Presumably we take the same space of features numbered 1 to D (the dimensionality). The Bernoulli model uses boolean feature values, setting:

p(feats|cat) = Π_{d in 1:D} feats(d) ? θ[d,cat] : (1 – θ[d,cat])

where θ[f,cat] is the probability that feature d is true in the specified category and feats(d) is true or false, based on whether the feature appeared in the input.

The multinomial uses count values (0,1,2,…) for features, setting:

p(feats|cat) ∝ Π_{d in 1:D} φ[d,cat]^{feats(d)}

where φ[d,cat] is the probability of the word d in the model and feats(d) is the number of times it appeared in the input being classified. We don’t usually compute the normalizing term for first-best classifiers.

There are two problems with this report. One, it shows the multinomial classifier being about 40 times faster! How can that be given that the inside of the product is simpler for the Bernoulli model? The answer is that they must have used a sub-optimal implementation. I can guess what they did — implemented Bernoulli as the naive product and implemented the binomial in the usual way ignoring the zero counts, which work out to φ^{0} = 1 and thus cancel.

The Bernoulli should be much faster if it’s implemented the right way, which is to start with an array of scores computed by baseline log odds assuming all features are false.

score[cat] = Π_{d in 1:D} (1 – θ[d,cat])

Then for each true feature d,

score[cat] *= θ[d,cat] / (1 – θ[d,cat])

If we convert all that to logs, the Bernoulli will be faster. And it’s a lot cheaper to compute boolean feature vectors than to use counts (you can use a set instead of a map, and in a good implementation, feature extraction dominates).

The second problem is that the experiments explored a set of prior parameter values where the best performance was at the edge of the values tested. They tried priors of 0.1, 0.5, 1, and 2, with 0.1 performing the best. We know even more diffuse priors are good for naive Bayes, so I suspect setting the prior concentration to less than 0.1 would’ve worked even better.

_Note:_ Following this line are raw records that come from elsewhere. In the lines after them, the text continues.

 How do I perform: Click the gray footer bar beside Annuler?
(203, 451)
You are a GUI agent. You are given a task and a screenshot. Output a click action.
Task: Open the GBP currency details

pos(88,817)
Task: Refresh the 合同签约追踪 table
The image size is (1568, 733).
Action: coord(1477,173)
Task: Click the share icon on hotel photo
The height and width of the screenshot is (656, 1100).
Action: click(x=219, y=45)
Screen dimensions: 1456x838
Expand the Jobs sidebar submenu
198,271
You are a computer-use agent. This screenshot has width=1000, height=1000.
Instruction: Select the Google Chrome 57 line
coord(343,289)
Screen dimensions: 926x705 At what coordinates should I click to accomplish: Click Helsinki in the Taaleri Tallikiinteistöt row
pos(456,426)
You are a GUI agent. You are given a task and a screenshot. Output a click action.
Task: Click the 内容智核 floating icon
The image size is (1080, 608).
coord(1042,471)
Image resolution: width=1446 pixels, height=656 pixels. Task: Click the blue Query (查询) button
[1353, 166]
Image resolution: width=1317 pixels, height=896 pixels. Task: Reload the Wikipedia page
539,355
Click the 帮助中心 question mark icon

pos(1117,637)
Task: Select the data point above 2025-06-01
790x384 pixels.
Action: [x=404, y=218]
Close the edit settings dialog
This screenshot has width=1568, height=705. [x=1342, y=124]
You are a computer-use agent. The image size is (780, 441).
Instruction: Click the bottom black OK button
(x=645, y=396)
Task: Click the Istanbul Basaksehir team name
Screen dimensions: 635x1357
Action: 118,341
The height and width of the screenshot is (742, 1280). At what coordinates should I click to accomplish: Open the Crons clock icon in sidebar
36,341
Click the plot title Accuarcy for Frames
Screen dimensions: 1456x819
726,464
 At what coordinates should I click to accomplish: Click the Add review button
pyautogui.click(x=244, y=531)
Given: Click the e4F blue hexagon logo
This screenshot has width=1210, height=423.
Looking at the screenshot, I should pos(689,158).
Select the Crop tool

The real issue is that I see conference papers with the same two flaws in evaluation. What typically happens to the professionals is that they use a baseline implementation of someone else’s algorithm with which they’re not familiar, and a well-tuned version of their own. It’s notoriously tricky to do fair efficiency and scalability tests without a no-holds-barred policy and a bakeoff. And even then, skill of programmers is likely to dominate the evaluation.

June 9, 2009 at 8:54 am |

The posts link to some writeups that the author has done for various topics, and those papers are attributed to “Bob New” who does appear to be a student at the University of Washington.

September 2, 2009 at 10:18 pm |

Thanks for the feedback on my blog. Sorry that I don’t have comments enabled.